By Melissa Erickson

For parents, especially new parents, a child’s fever can be a frightening thing. When is a fever cause for concern, and when is it just part of a natural childhood illness?

Every child will eventually run a fever, which is simply a rise in a child’s body temperature, said Dr. Rupal Gupta, a pediatrician with Nemours and medical editor for KidsHealth.org.

“The fever is not generally dangerous in itself, but it can indicate an underlying problem. It’s important to identify the cause” of the fever, Gupta said. Infections often cause fever, but fever can also be present in a child overheated due to sports activity or overdressing, she said.

What is too high?

A fever is defined as a temperature over 100.4 degrees Fahrenheit, Gupta said. Normal body temperature is 98.6 degrees, but body temperature can vary by a degree or two over the course of the day, and by a child’s age and activity level.

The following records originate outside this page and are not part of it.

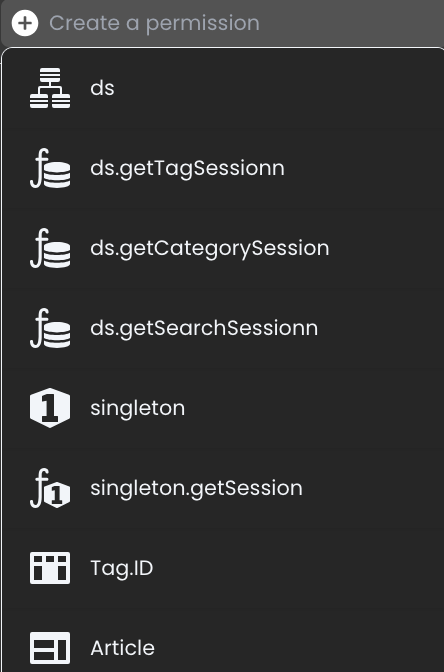
Task: Pick the Tag.ID attribute entry
Action: (x=223, y=568)
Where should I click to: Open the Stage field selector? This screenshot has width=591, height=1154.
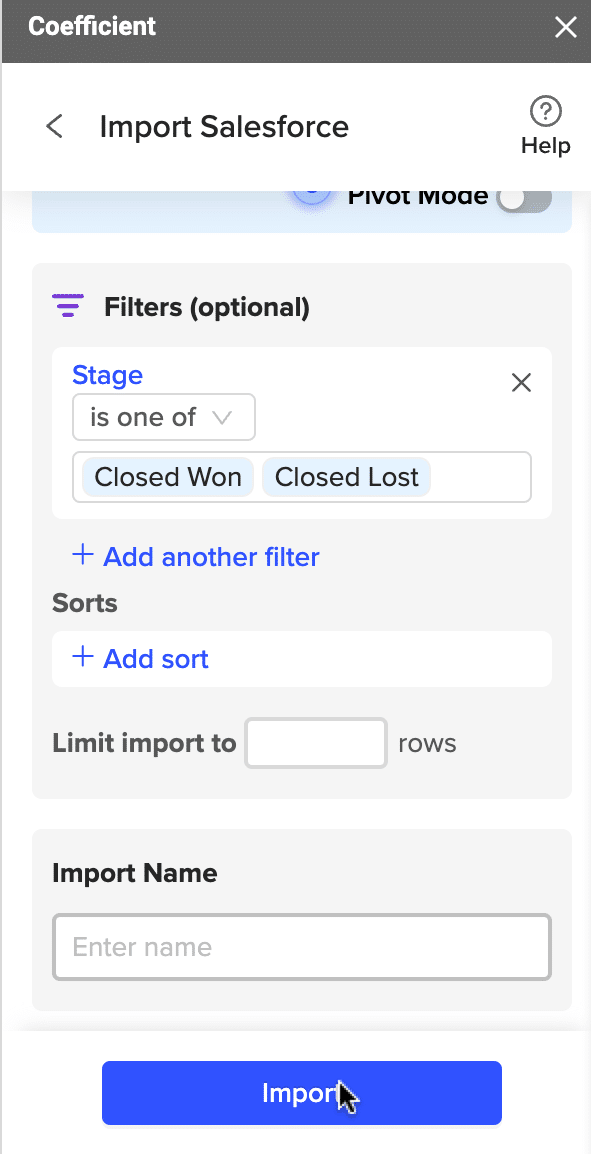(x=107, y=375)
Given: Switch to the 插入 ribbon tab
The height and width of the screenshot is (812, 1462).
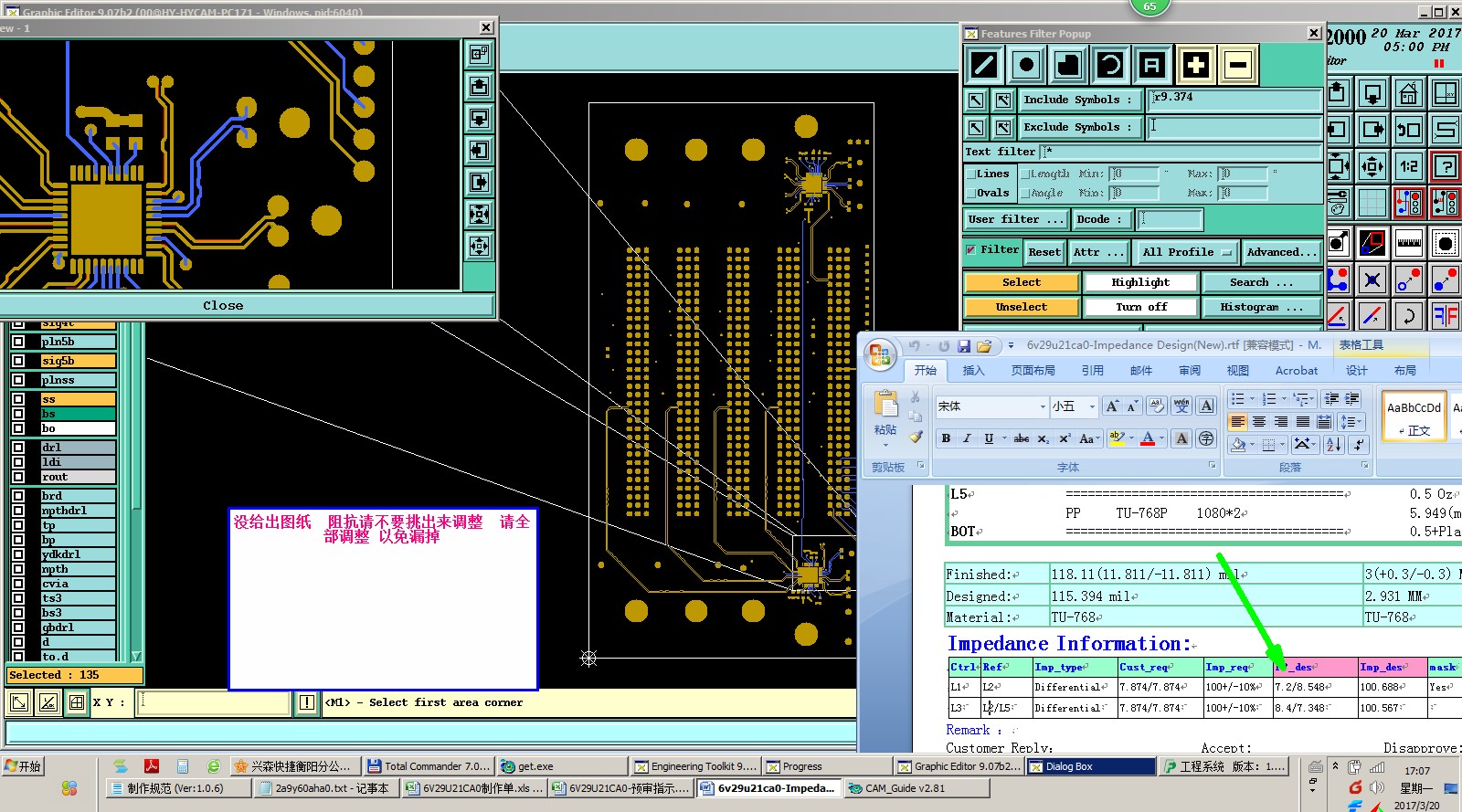Looking at the screenshot, I should [x=973, y=370].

“My most frequent calls are from worried parents who want to know how high is too high of a fever. What many parents don’t realize is that often, fevers are their child’s friend,” said Dr. Hannah Chow-Johnson, Loyola University Health System pediatrician and assistant professor in the department of pediatrics at Loyola University Chicago Stritch School of Medicine.

“Fevers can actually help your child recover more quickly, especially if he or she is battling a viral illness,” said Chow-Johnson. “I often wish thermometers had a gauge that read either ‘fever’ or ‘no fever.’ That would definitely help parents who worry if their child has a fever that’s too high.”

There are a variety of thermometers to gauge a child’s temperature. For infants younger than 3 months, it’s important to use a rectal thermometer to get the most accurate measurement, Gupta said. Digital oral thermometers are fast and accurate and can be used for older children who can sit still with a thermometer in their mouths for 30 seconds. Temple and ear thermometers and forehead strips are some of the other types.

When to call a doctor

For infants three months and younger, call the doctor for a temperature of 100.4 or higher.

For older children, “look at the fever in the context of the whole child,” Gupta said. If a child is running a fever, but otherwise his behavior is normal, you probably don’t need to be concerned.

On the other hand, if a child with a fever is just not himself, not eating and drinking, not going to the bathroom, not alert, not playing as they normally would, it’s time to make a doctor’s appointment, Gupta said.

Also call a doctor:

– If a fever lasts longer than five days.

– If a fever is higher than 104 degrees.

– If the fever doesn’t come down after taking fever reducers.

– If there is no clear source for the child’s fever (no cough, runny nose or known pain) and the fever has lasted for two to three days.

Fevers are not pleasant for kids. They can make them unhappy and fussy. They also force them to slow down, rest and sleep more, which are all necessary for a child to recover from an illness.

Your goal should be your child’s comfort, not reducing the fever, Chow-Johnson said. Be generous with fluids, ice chips and ice pops. Dress your child in light clothing and give tepid baths to help cool him or her down.

Avoid using rubbing alcohol, as this can be absorbed into the skin. Give fever reducers only if your child feels uncomfortable, not solely to reduce the temperature. And don’t alternate fever-reducing medications, as this could lead to overdosing or giving medication your child doesn’t need.